Alexander McCall Smith, The Sunday Philosophy Club (Book 1)

  Amazon  

I've been a fan of Alexander McCall Smith's Botswana books for years and have read a great number of them, but I'm new to his Sunday Philosophy Club series, of which The Sunday Philosophy Club is the first installment. Isabel Dalhousie is a moral philosopher, the editor of the Review of Applied Ethics. She is middle-aged and unmarried but has a beloved niece nearby in Edinburgh. Her life is civilized—tea and crosswords and lectures and concerts—but she evidently has a knack for insinuating herself in other people's affairs. And so, in this outing, she winds up looking into the death of a young man she saw falling from the balcony of a concert hall one evening.

Isabel Dalhousie is not completely unlike Precious Ramotswe, the protagonist of the author's No. 1 Ladies Detective Agency books. But Precious's wisdom is homespun, and she is herself the salt of the earth. Isabel's insights come from Cambridge lectures and philosophy treatises. Not my cup of tea, and so the observations in this book appeal to me less than Precious Ramotswe's lower-brow offerings. I'm torn as to whether I'll read more in this series. I enjoyed the read, and I liked Isabel Dalhousie, but I did not love her.

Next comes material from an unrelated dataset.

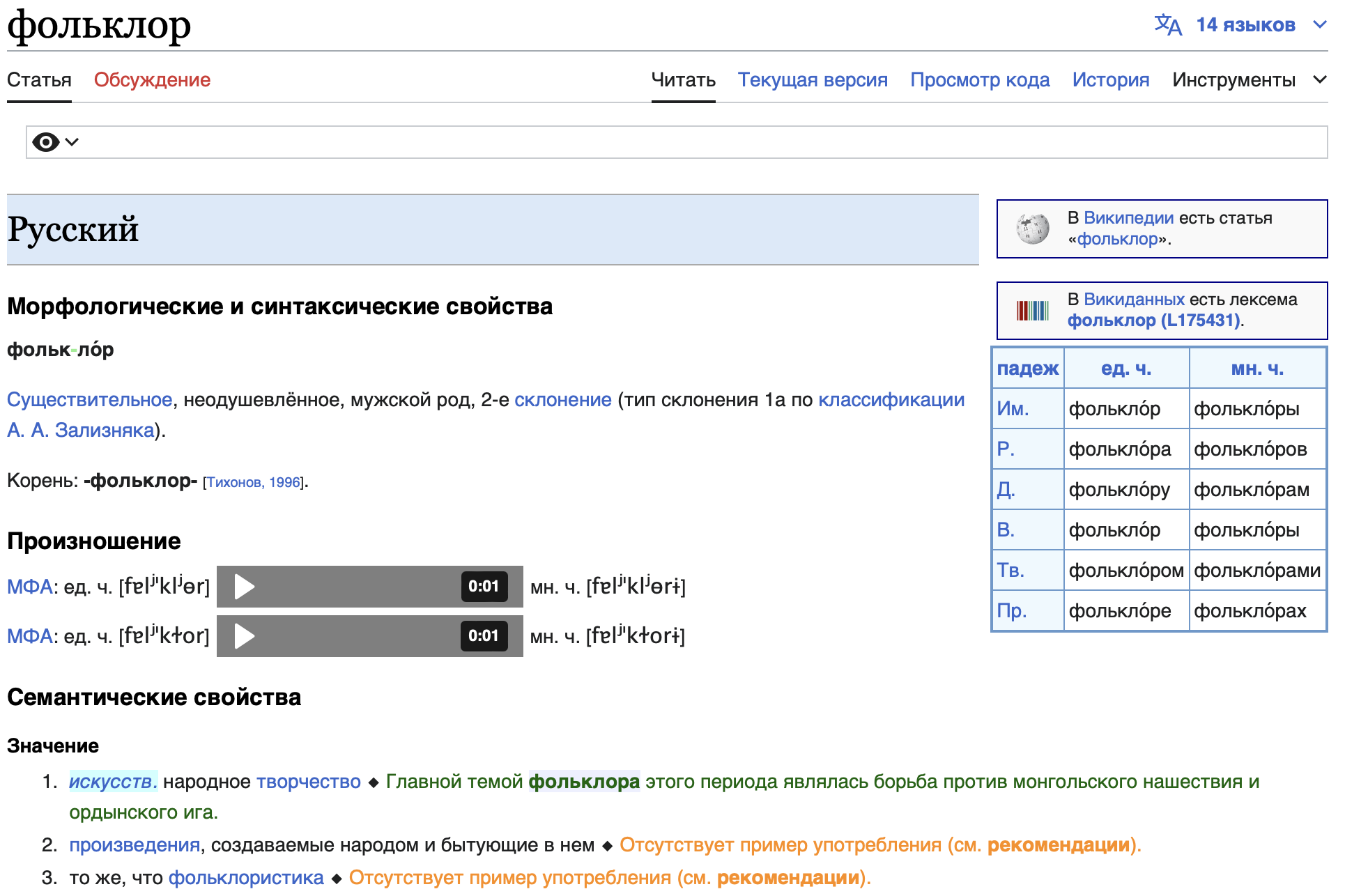Click the искусств. label link
The width and height of the screenshot is (1345, 896).
coord(113,782)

Book Notices | The Ghost Writer by John Harwood / Half Broken Things by Morag Joss / High Crimes by Joseph Finder

John Harwood, The Ghost Writer

  Amazon  

John Harwood’s gothic novel The Ghost Writer centers on Gerard, a boy of 13 when the book starts, growing up in Australia, who begins a penpal correspondence with an orphaned English girl named Alice. Gerard’s mother is not keen on their relationship, thinking it somehow dangerous, but that’s just one in a series of strange things about her: She is very private and paranoid. Gerard's relationship with Alice is a little weird, though, and the mysteries it offers keep us reading, but this central story is interrupted repeatedly by stories within the story, gothic tales that Gerard finds here and there. They too are good reading. Still, I disliked the constant interruptions and the jarring refocusing of my attention, and it became very confusing trying to figure out what significance each story had to the central one. The book can be boring in parts—particularly the lengthy discussion of the layout of a house Gerard explores toward the end—and confusing: I’m still not completely sure I understand everything that happened. But the author also succeeds in building our dread—and I say this as someone who read the last bits with increasing discomfort in a dark house at 2:00 a.m. I don't think I'll be reading more of Harwood, because I don't really care for the genre, but that's not to say his story isn't impressive.

Morag Joss, Half Broken Things

  Amazon  

This beautifully written novel takes its time building to the crime hinted at on its dust jacket. Joss tells a sweet story about three broken people—Jean, Michael, and Steph—who find each other and build a family unit, living as divorced from the rest of society as possible. Their days are filled with homely pursuits—house repairs, fruit picking, childcare, family dinners, wine by the fire. But Joss's description of even the most idyllic of summer afternoons is suffused with tension because we readers know that the trio's happiness has an expiration date. They know it too, but they choose not to think about it. The story is told partly in third person and partly in first, the latter in an account being written by Jean. If I were to complain, I'd say I'm not completely sold on Michael's character development—something toward the end of the book that I'm not convinced he'd agree to. But I wouldn't argue that point too strongly. What a beautiful read.

Joseph Finder, High Crimes

  Amazon  

High Crimes is an earlyish novel by Joe Finder, published in 1998. I suppose it’s not super early, as Finder already had four books under his belt by then, but it’s the earliest of his that I’ve read. And it’s a bit different from the others I’ve read. High Crimes is a legal thriller: Harvard law professor Claire Heller has to defend her husband at a court martial for an atrocity he’s alleged to have committed 13 years earlier. Legal thrillers really aren’t my cup of tea, but the book held my interest pretty well despite my lack of interest in the genre.